Record excerpts ▸
★ ★ ★ ★ ★
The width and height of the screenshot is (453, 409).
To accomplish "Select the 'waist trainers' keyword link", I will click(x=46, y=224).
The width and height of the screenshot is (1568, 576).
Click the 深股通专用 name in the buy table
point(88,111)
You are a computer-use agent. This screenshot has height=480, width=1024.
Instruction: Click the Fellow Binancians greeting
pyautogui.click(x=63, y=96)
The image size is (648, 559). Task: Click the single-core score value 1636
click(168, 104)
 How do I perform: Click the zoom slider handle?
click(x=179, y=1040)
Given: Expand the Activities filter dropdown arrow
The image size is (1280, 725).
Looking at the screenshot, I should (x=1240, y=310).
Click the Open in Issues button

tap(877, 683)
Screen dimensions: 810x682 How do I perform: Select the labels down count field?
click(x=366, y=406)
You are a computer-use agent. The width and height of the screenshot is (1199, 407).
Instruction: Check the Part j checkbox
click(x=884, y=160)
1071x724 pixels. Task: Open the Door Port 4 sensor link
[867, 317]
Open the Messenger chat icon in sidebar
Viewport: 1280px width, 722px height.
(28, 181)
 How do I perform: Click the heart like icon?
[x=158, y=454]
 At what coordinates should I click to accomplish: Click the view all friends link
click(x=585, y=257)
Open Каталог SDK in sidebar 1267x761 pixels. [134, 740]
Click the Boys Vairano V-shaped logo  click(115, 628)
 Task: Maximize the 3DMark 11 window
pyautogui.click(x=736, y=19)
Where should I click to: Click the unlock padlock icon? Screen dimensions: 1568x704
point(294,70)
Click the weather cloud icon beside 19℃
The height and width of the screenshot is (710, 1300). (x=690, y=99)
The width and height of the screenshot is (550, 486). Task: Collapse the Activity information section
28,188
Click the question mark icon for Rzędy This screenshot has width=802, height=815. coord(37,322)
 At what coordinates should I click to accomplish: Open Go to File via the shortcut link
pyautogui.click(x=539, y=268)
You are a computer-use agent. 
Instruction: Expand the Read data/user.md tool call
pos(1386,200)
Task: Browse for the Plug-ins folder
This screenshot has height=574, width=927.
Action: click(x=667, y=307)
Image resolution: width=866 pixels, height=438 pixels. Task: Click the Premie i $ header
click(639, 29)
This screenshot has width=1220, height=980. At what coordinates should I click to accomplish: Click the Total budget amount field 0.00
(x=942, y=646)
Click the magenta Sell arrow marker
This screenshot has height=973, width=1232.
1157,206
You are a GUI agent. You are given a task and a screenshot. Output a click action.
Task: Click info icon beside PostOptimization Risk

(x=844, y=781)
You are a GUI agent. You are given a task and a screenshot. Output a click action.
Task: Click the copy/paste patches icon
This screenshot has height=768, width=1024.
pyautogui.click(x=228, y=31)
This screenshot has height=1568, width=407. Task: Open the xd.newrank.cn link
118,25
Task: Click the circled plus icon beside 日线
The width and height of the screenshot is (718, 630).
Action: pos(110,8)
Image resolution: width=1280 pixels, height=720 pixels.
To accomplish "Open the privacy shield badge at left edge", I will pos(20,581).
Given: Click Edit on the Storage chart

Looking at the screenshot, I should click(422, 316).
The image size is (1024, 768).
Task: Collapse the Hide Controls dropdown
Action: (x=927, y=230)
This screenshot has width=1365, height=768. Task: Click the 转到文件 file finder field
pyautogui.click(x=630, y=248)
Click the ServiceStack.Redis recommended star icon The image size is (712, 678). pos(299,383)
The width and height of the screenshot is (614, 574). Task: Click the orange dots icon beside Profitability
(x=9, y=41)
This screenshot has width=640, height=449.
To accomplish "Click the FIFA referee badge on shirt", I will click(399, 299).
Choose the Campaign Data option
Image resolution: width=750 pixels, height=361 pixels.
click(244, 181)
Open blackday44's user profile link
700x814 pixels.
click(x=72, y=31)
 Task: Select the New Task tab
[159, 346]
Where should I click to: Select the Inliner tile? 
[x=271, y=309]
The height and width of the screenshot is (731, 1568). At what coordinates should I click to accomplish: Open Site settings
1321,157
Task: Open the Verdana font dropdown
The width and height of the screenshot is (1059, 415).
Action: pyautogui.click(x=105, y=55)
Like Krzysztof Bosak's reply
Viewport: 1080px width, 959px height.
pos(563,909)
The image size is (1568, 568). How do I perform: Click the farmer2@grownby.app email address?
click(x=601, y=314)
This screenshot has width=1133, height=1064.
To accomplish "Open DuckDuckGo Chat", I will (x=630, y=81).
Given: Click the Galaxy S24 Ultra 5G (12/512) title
★ ★ ★ ★ ★
Goal of the exercise ▸ What is needed is an exact copy of every record above.

Solution to this exercise ▸
The width and height of the screenshot is (453, 409).
To accomplish "Select the 'waist trainers' keyword link", I will click(x=46, y=224).
The width and height of the screenshot is (1568, 576).
Click the 深股通专用 name in the buy table
point(88,111)
You are a computer-use agent. This screenshot has height=480, width=1024.
Instruction: Click the Fellow Binancians greeting
pyautogui.click(x=63, y=96)
The image size is (648, 559). Task: Click the single-core score value 1636
click(168, 104)
 How do I perform: Click the zoom slider handle?
click(x=179, y=1040)
Given: Expand the Activities filter dropdown arrow
The image size is (1280, 725).
Looking at the screenshot, I should (x=1240, y=310).
Click the Open in Issues button

tap(877, 683)
Screen dimensions: 810x682 How do I perform: Select the labels down count field?
click(x=366, y=406)
You are a computer-use agent. The width and height of the screenshot is (1199, 407).
Instruction: Check the Part j checkbox
click(x=884, y=160)
1071x724 pixels. Task: Open the Door Port 4 sensor link
[867, 317]
Open the Messenger chat icon in sidebar
Viewport: 1280px width, 722px height.
(28, 181)
 How do I perform: Click the heart like icon?
[x=158, y=454]
 At what coordinates should I click to accomplish: Click the view all friends link
click(x=585, y=257)
Open Каталог SDK in sidebar 1267x761 pixels. [134, 740]
Click the Boys Vairano V-shaped logo  click(115, 628)
 Task: Maximize the 3DMark 11 window
pyautogui.click(x=736, y=19)
Where should I click to: Click the unlock padlock icon? Screen dimensions: 1568x704
point(294,70)
Click the weather cloud icon beside 19℃
The height and width of the screenshot is (710, 1300). (x=690, y=99)
The width and height of the screenshot is (550, 486). Task: Collapse the Activity information section
28,188
Click the question mark icon for Rzędy This screenshot has width=802, height=815. coord(37,322)
 At what coordinates should I click to accomplish: Open Go to File via the shortcut link
pyautogui.click(x=539, y=268)
You are a computer-use agent. 
Instruction: Expand the Read data/user.md tool call
pos(1386,200)
Task: Browse for the Plug-ins folder
This screenshot has height=574, width=927.
Action: click(x=667, y=307)
Image resolution: width=866 pixels, height=438 pixels. Task: Click the Premie i $ header
click(639, 29)
This screenshot has width=1220, height=980. At what coordinates should I click to accomplish: Click the Total budget amount field 0.00
(x=942, y=646)
Click the magenta Sell arrow marker
This screenshot has height=973, width=1232.
1157,206
You are a GUI agent. You are given a task and a screenshot. Output a click action.
Task: Click info icon beside PostOptimization Risk

(x=844, y=781)
You are a GUI agent. You are given a task and a screenshot. Output a click action.
Task: Click the copy/paste patches icon
This screenshot has height=768, width=1024.
pyautogui.click(x=228, y=31)
This screenshot has height=1568, width=407. Task: Open the xd.newrank.cn link
118,25
Task: Click the circled plus icon beside 日线
The width and height of the screenshot is (718, 630).
Action: pos(110,8)
Image resolution: width=1280 pixels, height=720 pixels.
To accomplish "Open the privacy shield badge at left edge", I will pos(20,581).
Given: Click Edit on the Storage chart

Looking at the screenshot, I should click(422, 316).
The image size is (1024, 768).
Task: Collapse the Hide Controls dropdown
Action: (x=927, y=230)
This screenshot has width=1365, height=768. Task: Click the 转到文件 file finder field
pyautogui.click(x=630, y=248)
Click the ServiceStack.Redis recommended star icon The image size is (712, 678). pos(299,383)
The width and height of the screenshot is (614, 574). Task: Click the orange dots icon beside Profitability
(x=9, y=41)
This screenshot has width=640, height=449.
To accomplish "Click the FIFA referee badge on shirt", I will click(399, 299).
Choose the Campaign Data option
Image resolution: width=750 pixels, height=361 pixels.
click(244, 181)
Open blackday44's user profile link
700x814 pixels.
click(x=72, y=31)
 Task: Select the New Task tab
[159, 346]
Where should I click to: Select the Inliner tile? 
[x=271, y=309]
The height and width of the screenshot is (731, 1568). At what coordinates should I click to accomplish: Open Site settings
1321,157
Task: Open the Verdana font dropdown
The width and height of the screenshot is (1059, 415).
Action: pyautogui.click(x=105, y=55)
Like Krzysztof Bosak's reply
Viewport: 1080px width, 959px height.
pos(563,909)
The image size is (1568, 568). How do I perform: Click the farmer2@grownby.app email address?
click(x=601, y=314)
This screenshot has width=1133, height=1064.
To accomplish "Open DuckDuckGo Chat", I will (x=630, y=81).
Given: Click the Galaxy S24 Ultra 5G (12/512) title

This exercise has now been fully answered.